= Bordertown High School =

High school in Bordertown, South Australia

Bordertown High School is a high school in Bordertown, South Australia, Australia in the Tatiara District Council. Bordertown High School was established in 1959, and in 2020 had 244 enrolled students.

On 26 September 2008, in the Adelaide Entertainment Centre, eight schools participated in the big Rock Eisteddfod Grand Final. Bordertown High School placed second in this contest with "Chickpeas Please".

==Facilities==
The High School has several useful facilitates, including Physics, Chemistry and Biology labs, a new Language Lab, an Agriculture area with lab, including sheep, cows, pigs, goats and chickens, as well as a vegetable plot.

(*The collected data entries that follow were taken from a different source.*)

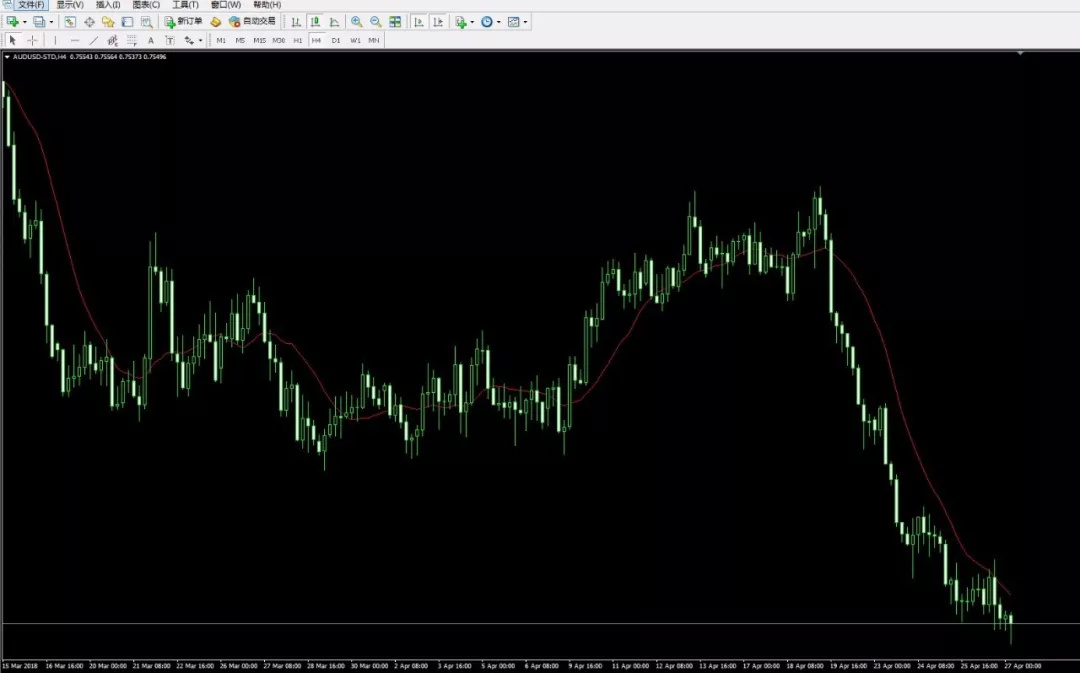This screenshot has width=1080, height=673.
Task: Select the crosshair cursor tool
Action: (x=33, y=40)
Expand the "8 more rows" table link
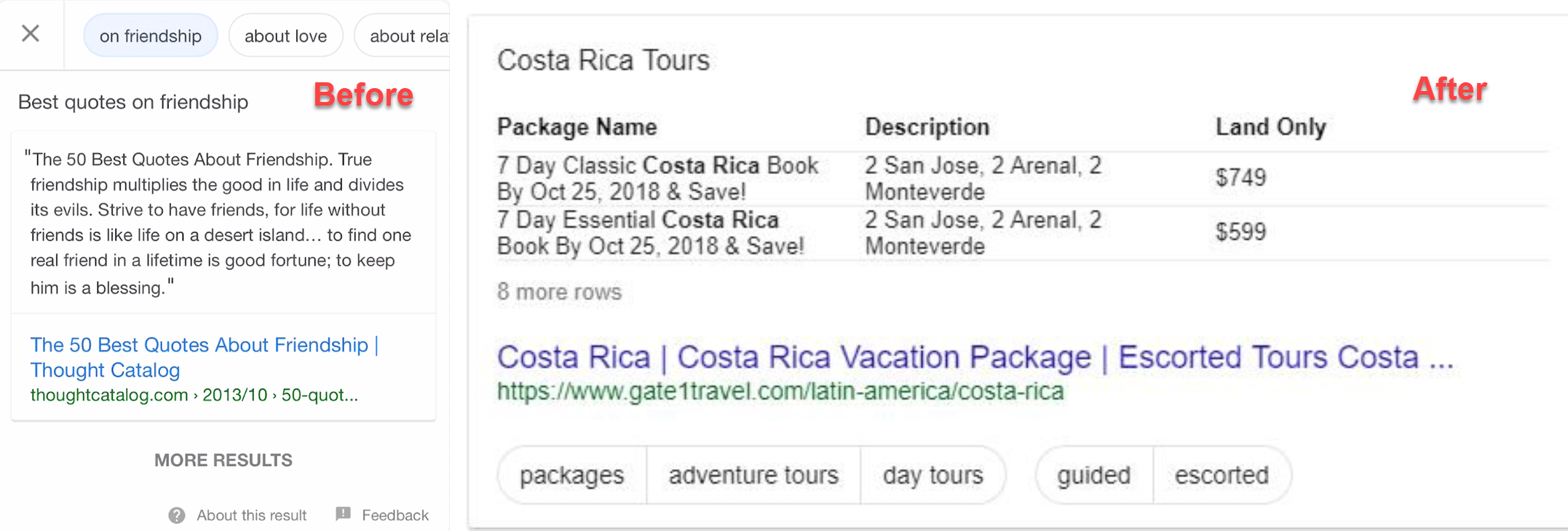 [559, 292]
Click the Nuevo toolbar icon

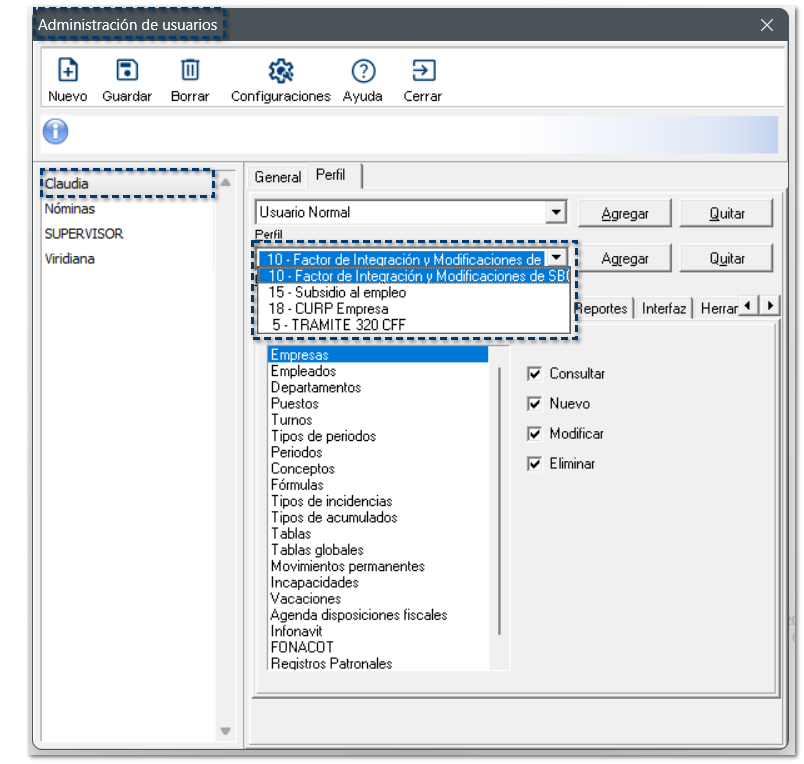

A Tech Studies facility for both Woodwork and Metalwork and a P.E. shed are also included. The Home Economics Centre was upgraded in the Christmas Holidays between 2013 and 2014.

==Sports==
Bordertown High School has placed highly in SESSA and SSSSA events and holds a Swimming Carnival and Sports Day in Term 1.

==New experiences==
In December 2013, Bordertown High School sent a team of 18 students and 2 teachers to the third-world countries of Laos and Cambodia in conjunction with World Challenge. This three-and-a-half-week expedition was successful and will be offered again to year 10 and 11 students.